President George W. Bush's Fiscal 2003 budget calls for an eight percent increase in spending on the National Human Genome Research Institute next year, far leaner than what planners were expecting before Sept. 11 and the anthrax attacks that followed.
In a meeting here on Monday, officials said that the proposed slowing in spending increases could hamper a planned ramp-up in the institute's $100 million haplotype map effort.
If approved by Congress this fall, the budget could hamper those firms that are poised to provide the computing platforms and analysis technology needed to perform comparative genomics-based disease studies.
Pressed by a need to respond to the nation's ongoing terrorism threat, Bush last week released a 2003 budget proposing $4.3 billion in antibioterrorism spending. The budget also calls for a 14.7 percent overall funding increase at the US National Institutes of Health, putting the agency on course for a scheduled doubling of its budget between 1998 and 2003.
But changing national priorities since Sept. 11 shifted a large chunk of NIH's proposed increase toward antiterrorism efforts. The National Institute of Allergy and Infectious Diseases, led by Bush bioterrorism advisor Anthony S. Fauci, is slated to receive a 60 percent shot in the arm to its $2.5 billion 2002 budget to develop drugs and vaccines against smallpox, anthrax, and other potential bioweapons.
That increase could come largely at the expense of other NIH institutes, including NHGRI. Bush's budget asks Congress to send the institute $467 million next year, $36 million more than it will receive in 2002. That eight percent increase is just over half what NHGRI planners had counted on as they begun planning for a large expansion of their haplotype map program.

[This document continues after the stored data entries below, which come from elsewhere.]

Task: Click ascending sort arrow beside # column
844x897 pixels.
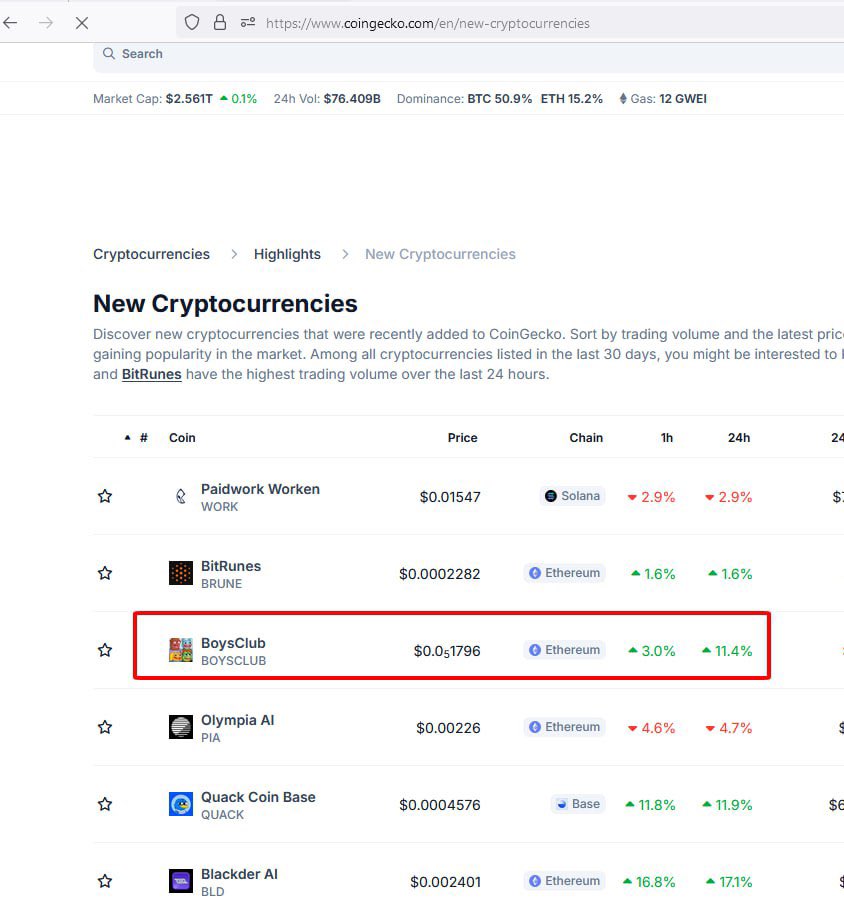Action: (x=128, y=437)
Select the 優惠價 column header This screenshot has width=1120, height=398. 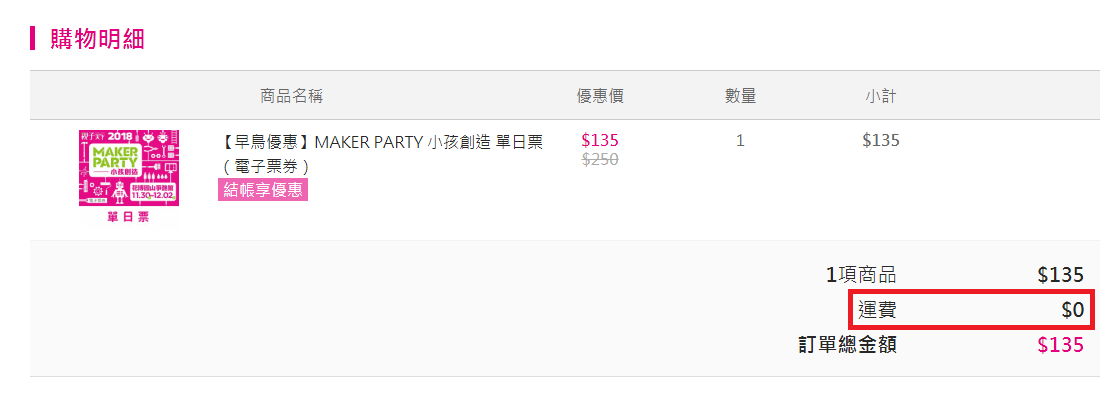tap(600, 96)
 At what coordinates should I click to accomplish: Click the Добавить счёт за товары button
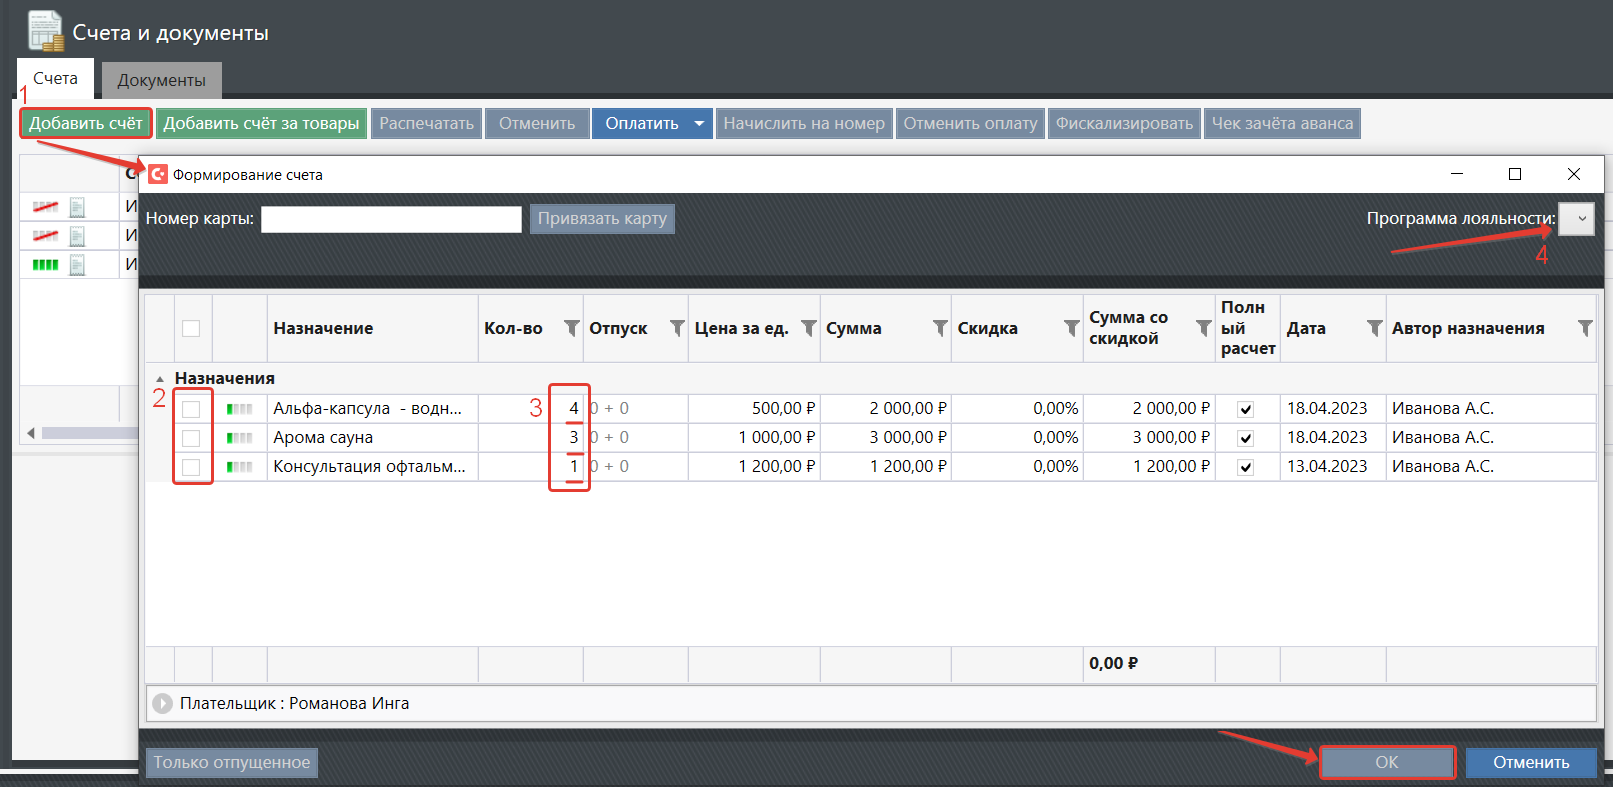click(261, 124)
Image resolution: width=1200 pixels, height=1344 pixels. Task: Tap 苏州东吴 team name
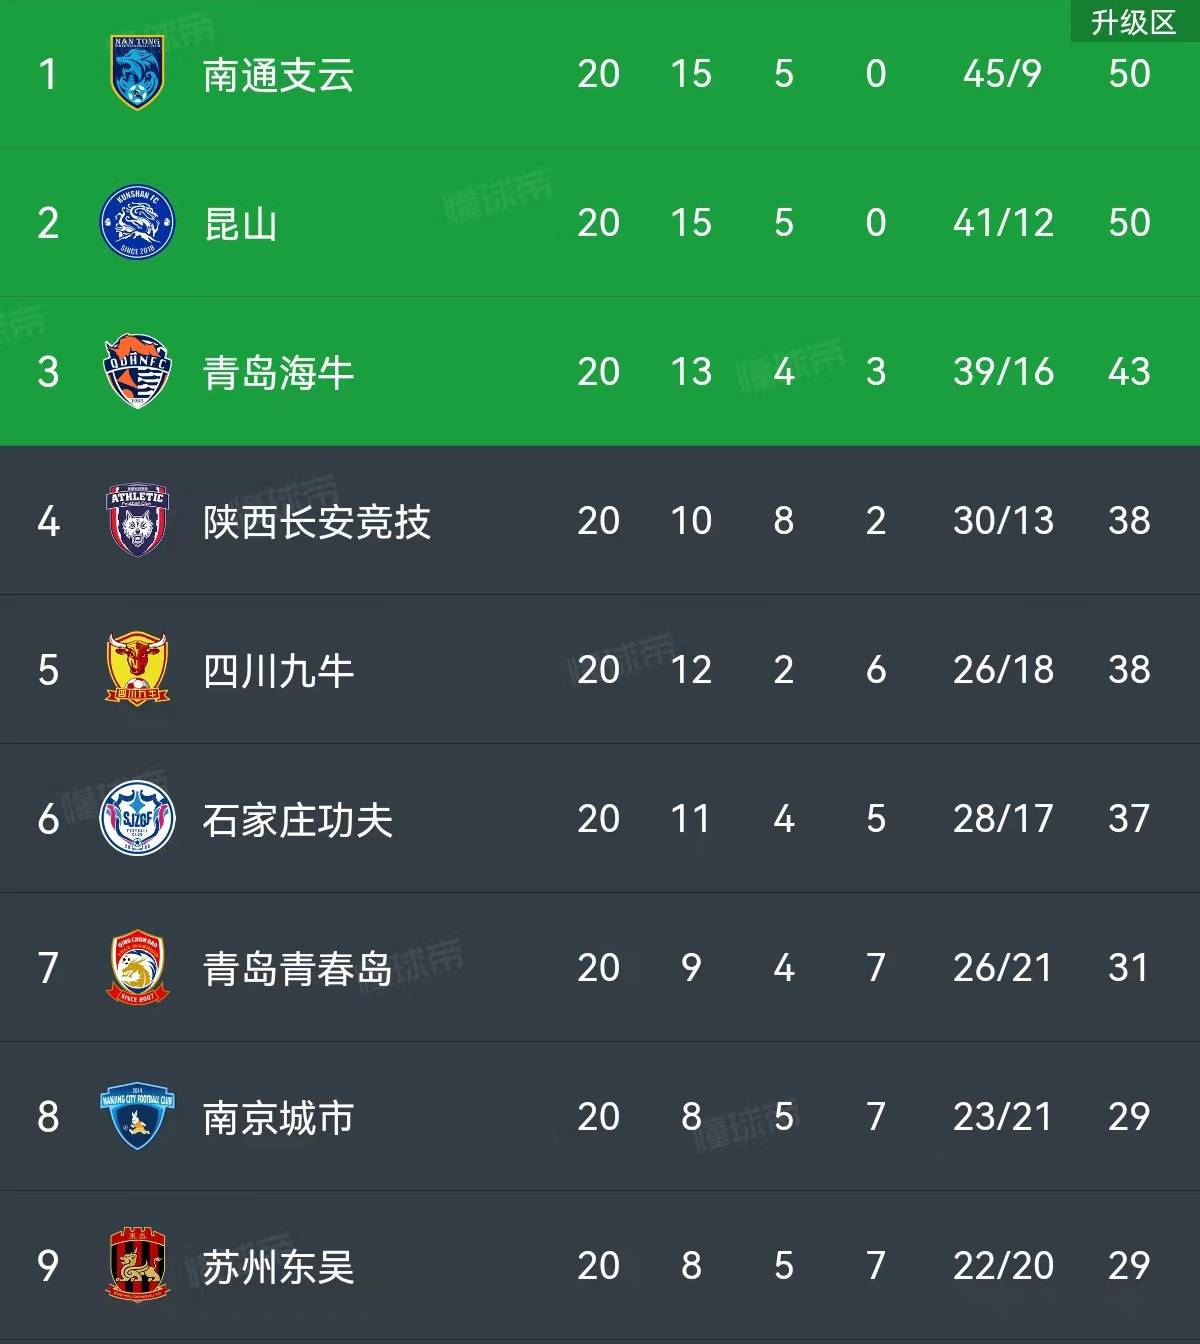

The project is viewed by many NHGRI officials as the institute's next major mission after the scheduled completion of the reference human genome sequence next spring.
"It will make a difference in how fast they can ramp up," NHGRI director Francis Collins told GenomeWeb.
Collins' agency is embarking on a two-year, $100 million effort requiring the analysis of some 120 genotypes. Officials want the map eventually to contain some 600,000 "informative" SNPs, Collins told members of NHGRI's National Advisory Council for Human Genome Research at the meeting here.
But the money is already "vastly more than we have available" even without the proposed pullback in NHGRI funding, he conceded. The institute is now looking to other NIH agencies as well as to private firms for financial help in keeping the haplotype map project on track.
A delay in the map is unlikely to affect many pharmaceutical companies, most of which have yet to make the infrastructure investments needed to use it for therapy development, according to Robert Tepper, a committee member and chief scientific officer at Millennium Pharmaceuticals.
But "companies focused on technologies and platforms will want it faster than those doing drug development," he said.
Still, Collins warned that it remains to be seen exactly how much money lawmakers will ultimately send his way or whether the funds will hamstring the hap map's progress.
"Who knows by the fall what we will have," he said.